Collected data
——————

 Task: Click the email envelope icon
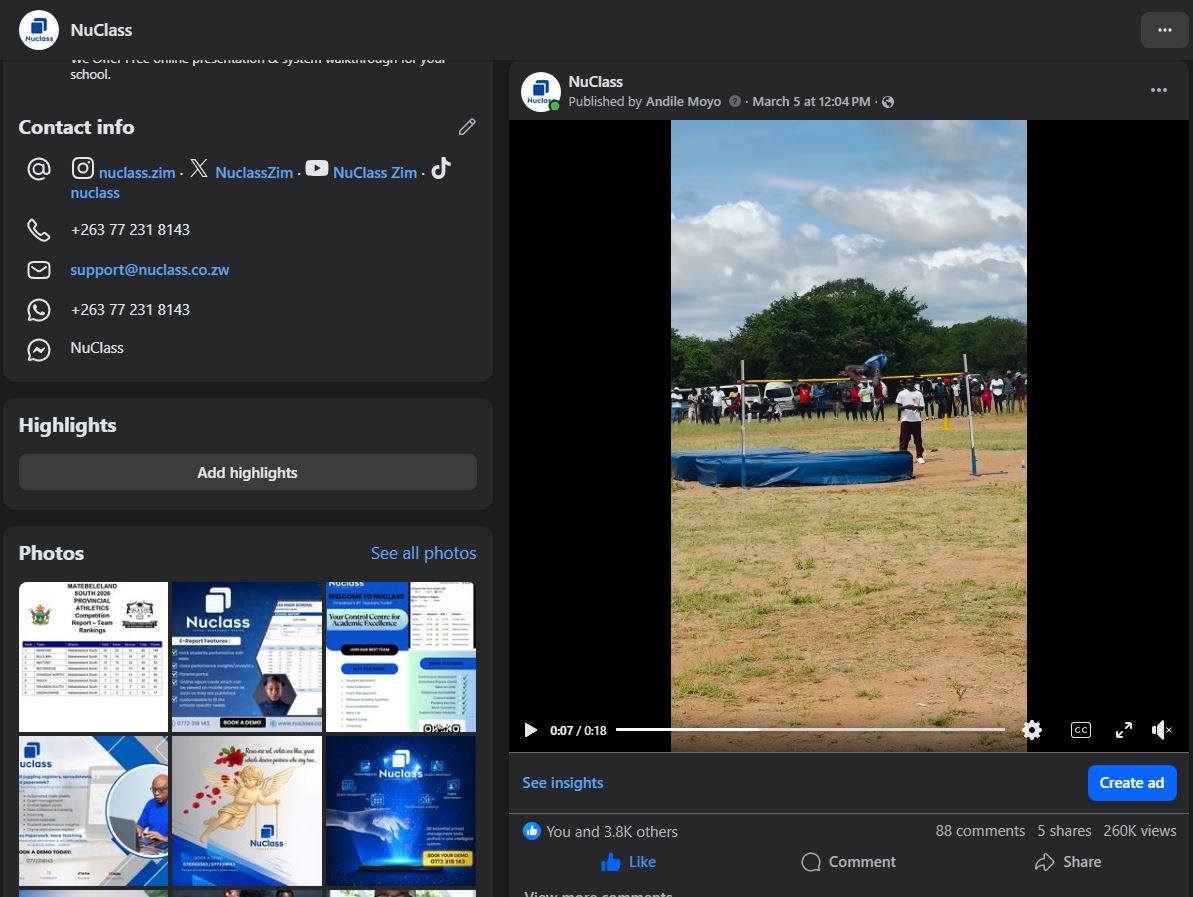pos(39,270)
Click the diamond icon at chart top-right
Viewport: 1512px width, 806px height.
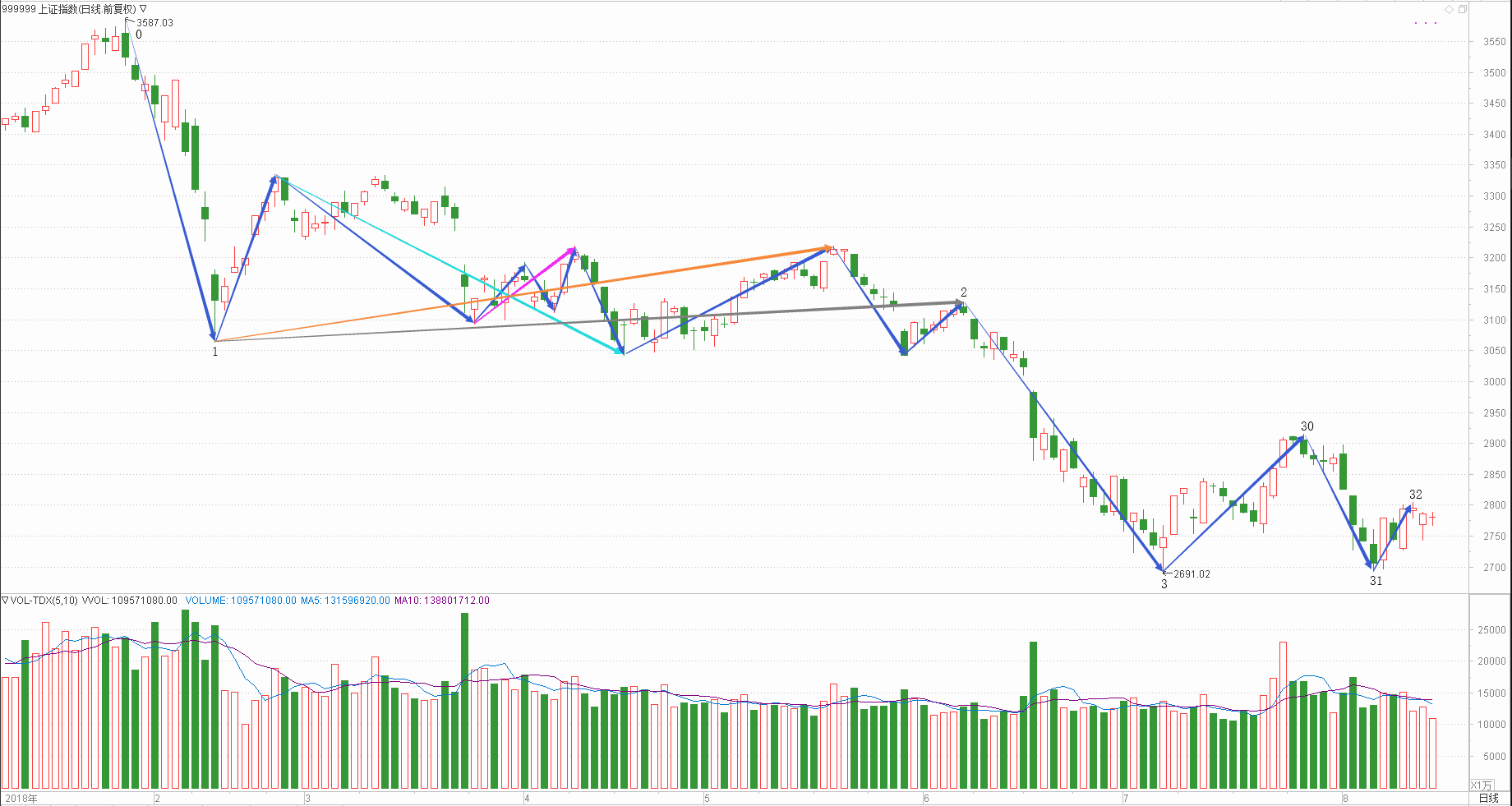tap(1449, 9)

——————

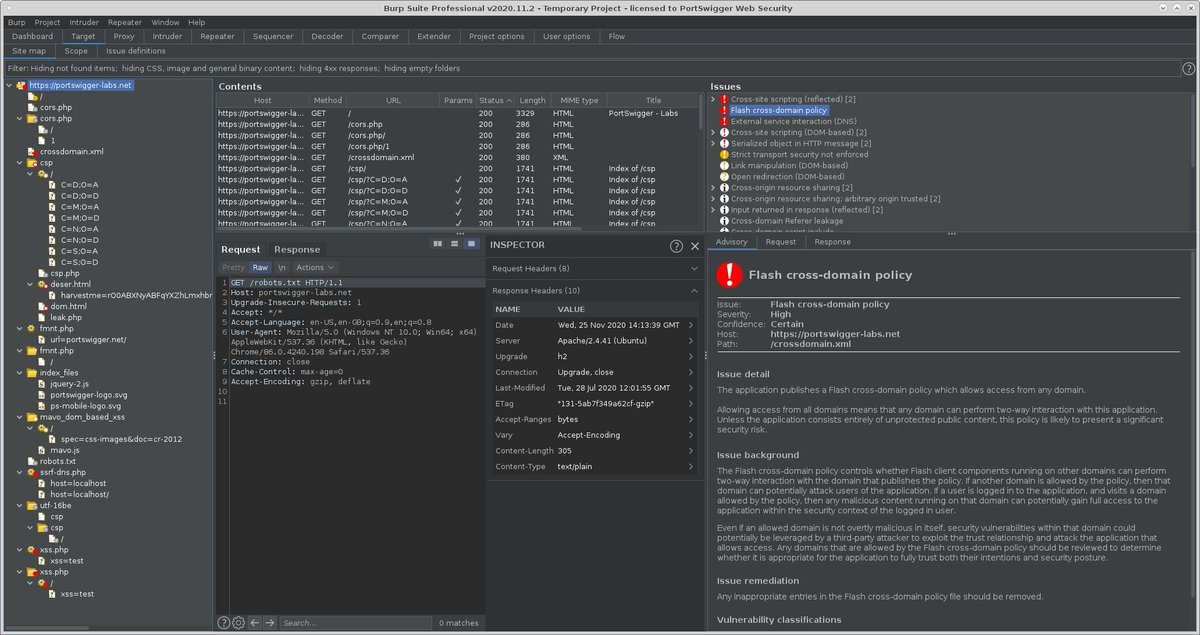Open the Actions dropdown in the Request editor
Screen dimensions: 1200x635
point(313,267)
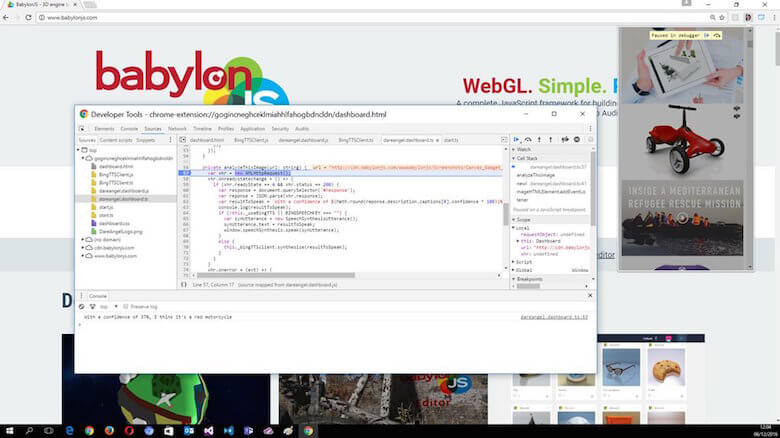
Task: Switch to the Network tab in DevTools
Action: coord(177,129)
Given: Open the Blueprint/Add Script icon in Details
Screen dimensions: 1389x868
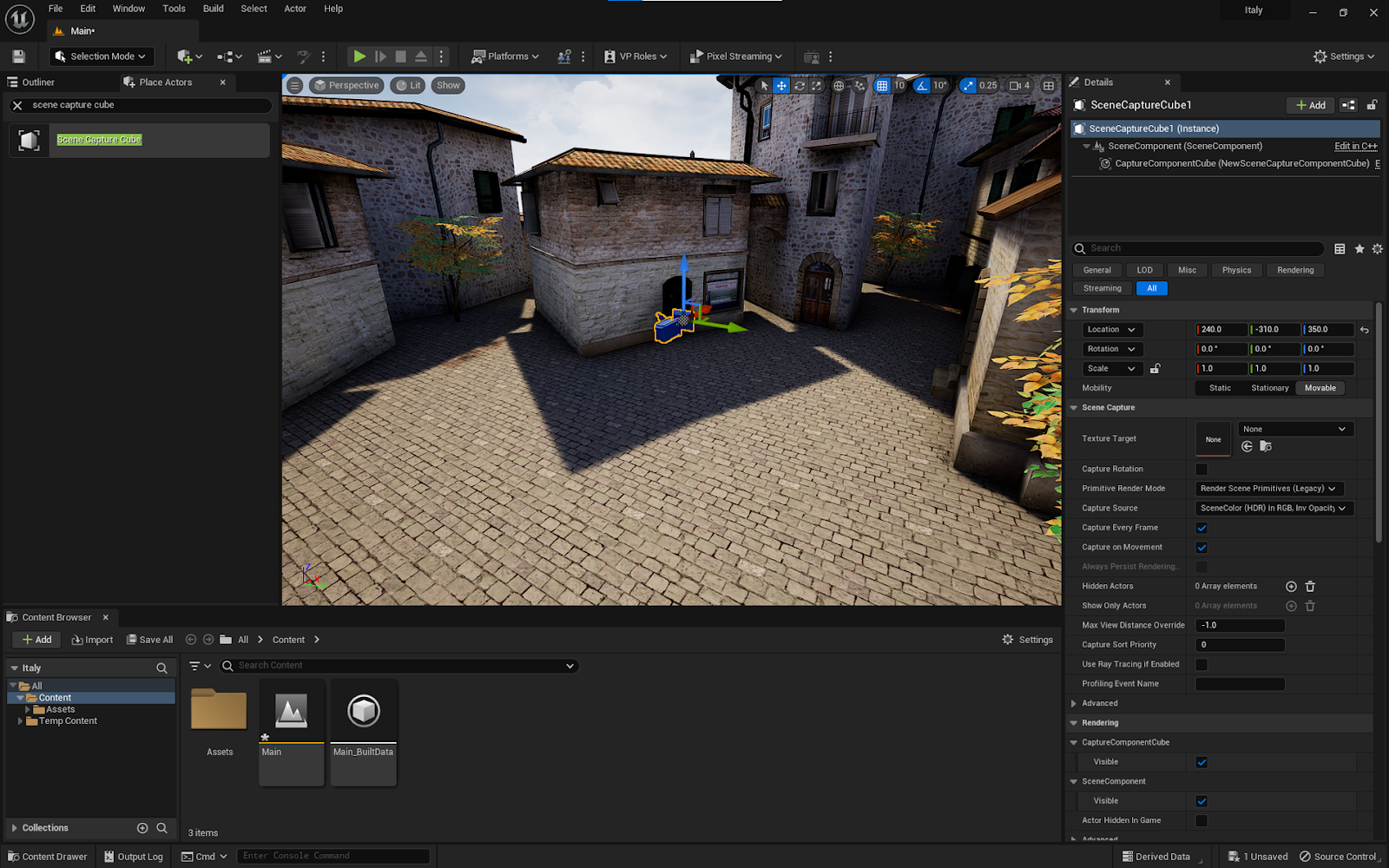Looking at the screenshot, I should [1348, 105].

——————

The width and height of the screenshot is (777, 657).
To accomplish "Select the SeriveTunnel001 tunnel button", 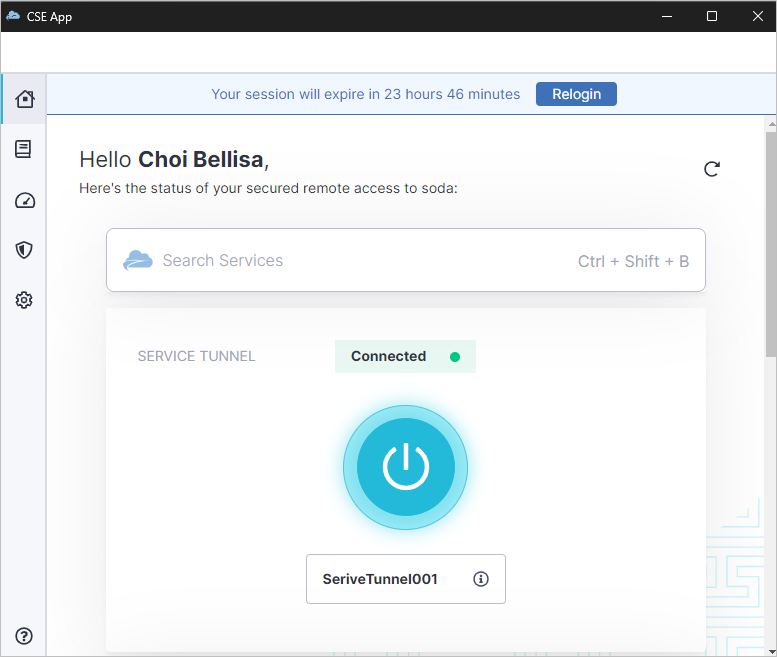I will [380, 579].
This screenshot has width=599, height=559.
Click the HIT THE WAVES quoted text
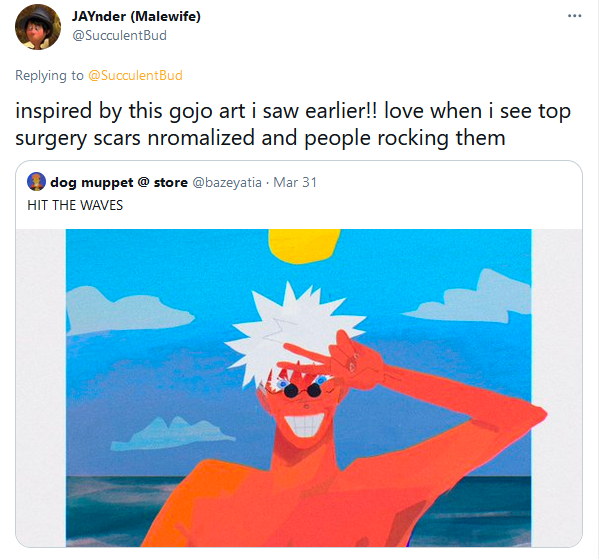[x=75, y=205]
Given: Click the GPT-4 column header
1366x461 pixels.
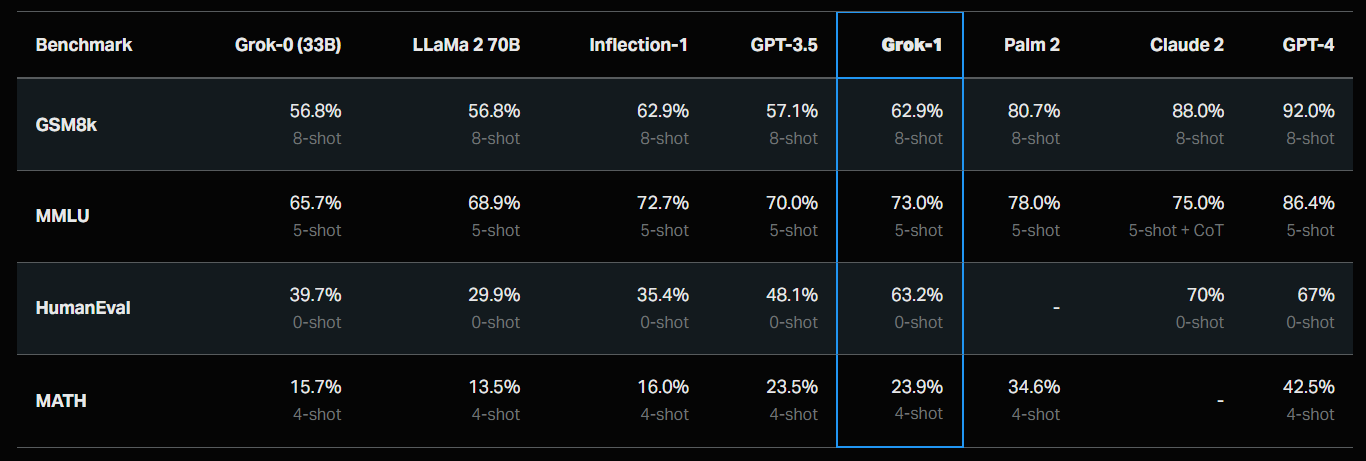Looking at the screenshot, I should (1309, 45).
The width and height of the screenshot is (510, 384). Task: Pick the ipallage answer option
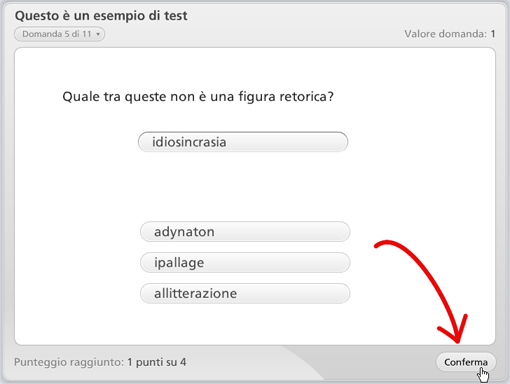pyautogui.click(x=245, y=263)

——————

Check the data above and report how many lines include the word "Given", using a bare number.

Written solution - 2